Ceci en 1842. En 1864, dans l’admirable discours sur les « libertés nécessaires, » c’est, bien entendu, le même ton et avec quelque chose d’un attendrissement où décidément le lyrisme se fait sentir. Un poète lyrique, du moins au xixe siècle, est en son fond un monsieur qui vous parle de lui ; et, mon Dieu, Thiers en parle bien :


Quant à moi (permettez-moi de déchirer encore un dernier voile), j’ai servi une auguste famille aujourd’hui dans le malheur. Je lui dois le respect qu’on ne saurait refuser à de grandes infortunes noblement supportées ; je lui dois l’affection qu’on ne peut pas manquer de ressentir pour ceux avec qui l’on a passé la meilleure partie de sa vie. Il y a quelque chose que je ne lui dois pas et qu’elle ne me demande pas, mais que la fierté de mon âme lui donne volontiers, c’est de vivre dans la retraite et de ne pas lui montrer ses anciens serviteurs recherchant l’éclat du pouvoir quand elle est dans la tristesse et dans l’exil. Mais il y a quelque chose que, j’en atteste le ciel, elle ne me demande pas…

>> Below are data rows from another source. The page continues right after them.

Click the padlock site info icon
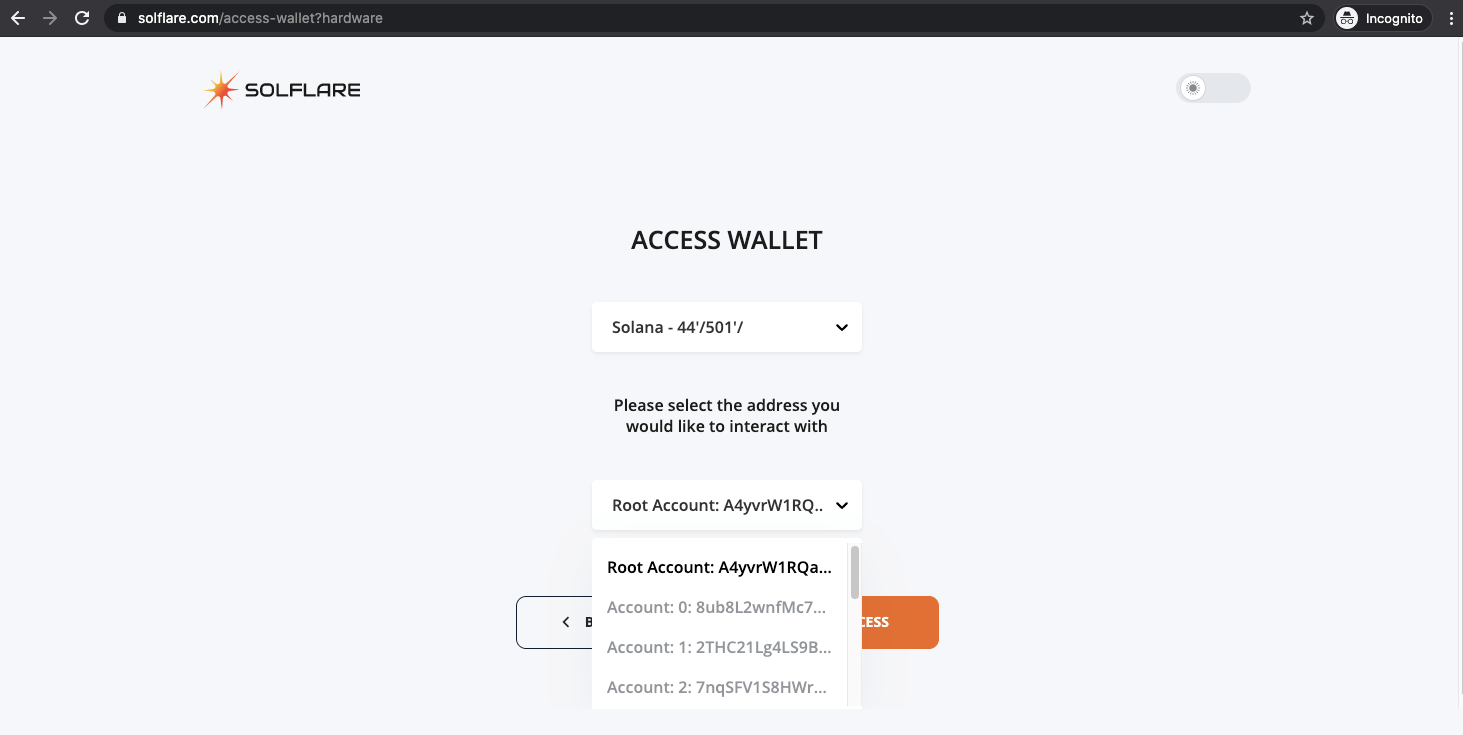 (x=121, y=18)
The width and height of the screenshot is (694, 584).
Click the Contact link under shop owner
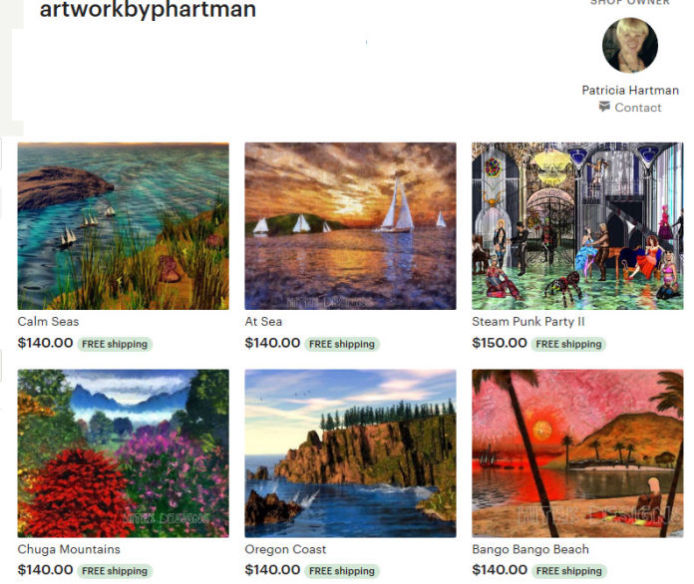tap(637, 107)
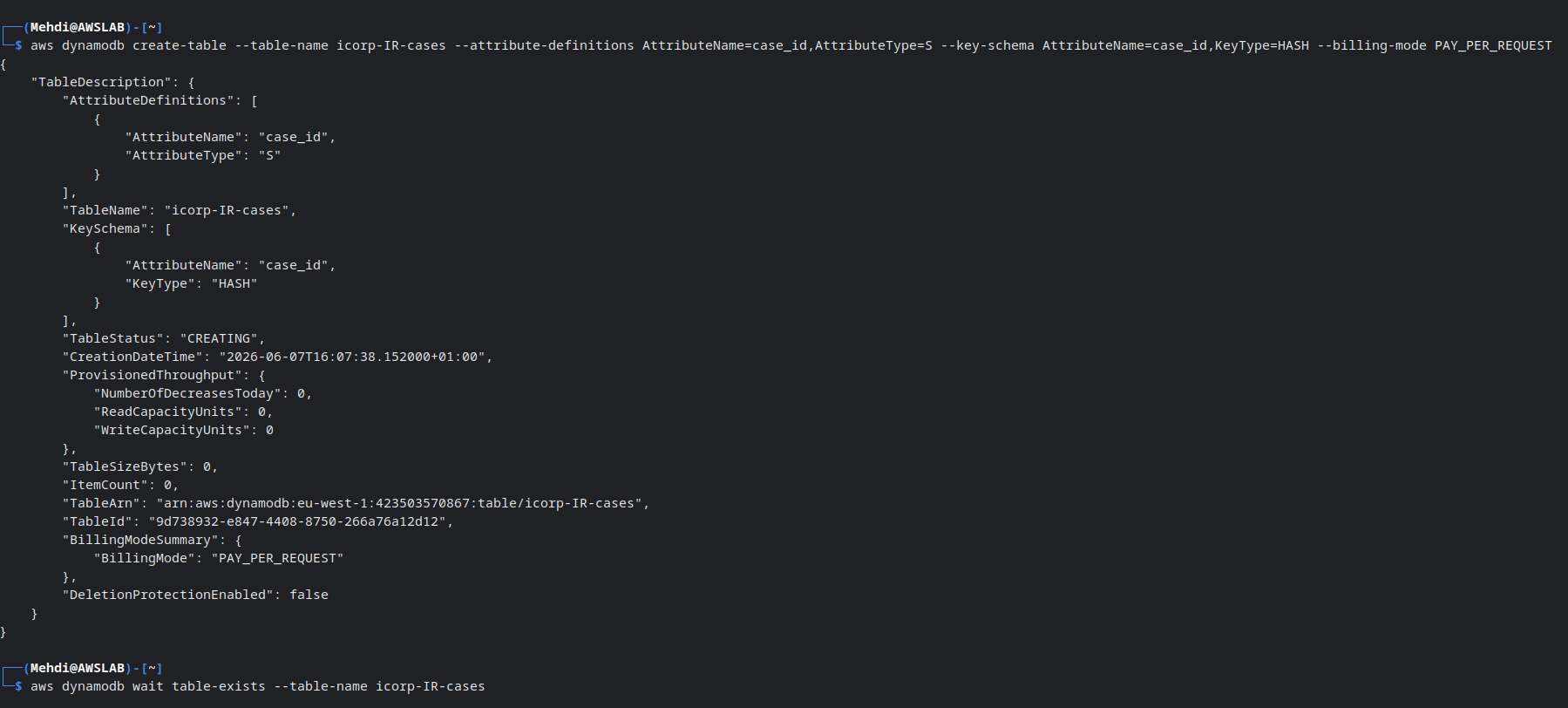Screen dimensions: 1568x708
Task: Click the "WriteCapacityUnits" line
Action: (x=184, y=430)
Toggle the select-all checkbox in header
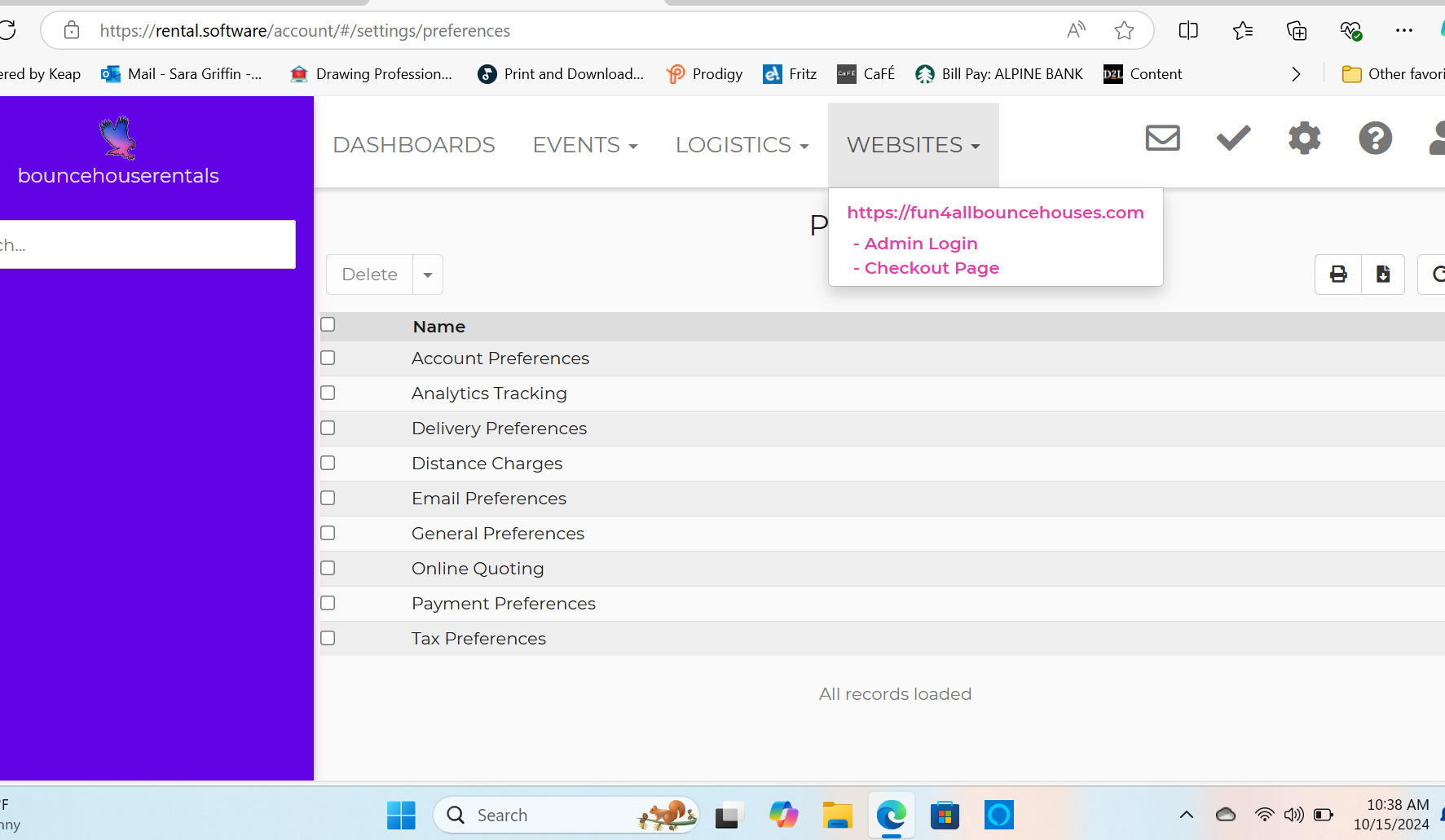The height and width of the screenshot is (840, 1445). (328, 324)
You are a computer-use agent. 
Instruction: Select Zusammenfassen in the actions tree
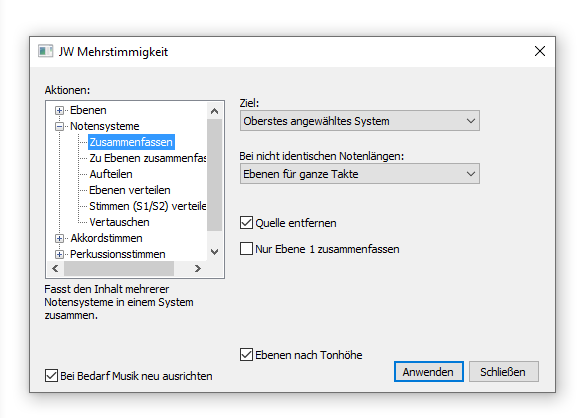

Et l’on eût été un peu étonné en 1830 d’un orateur faisant à la tribune son examen de conscience, et se demandant ce que sa fidélité demandait à son patriotisme et ne lui demandait pas, et ce que son patriotisme demandait, sans trop lui demander, à sa fidélité, qui demandait elle-même quelque chose sans pousser trop loin ses demandes. Mais je ne suis pas sûr que ce passage du discours sur les « libertés nécessaires » n’ait pas été le plus admiré en 1864, et en tout cas, je me rappelle bien qu’il a été le plus cité.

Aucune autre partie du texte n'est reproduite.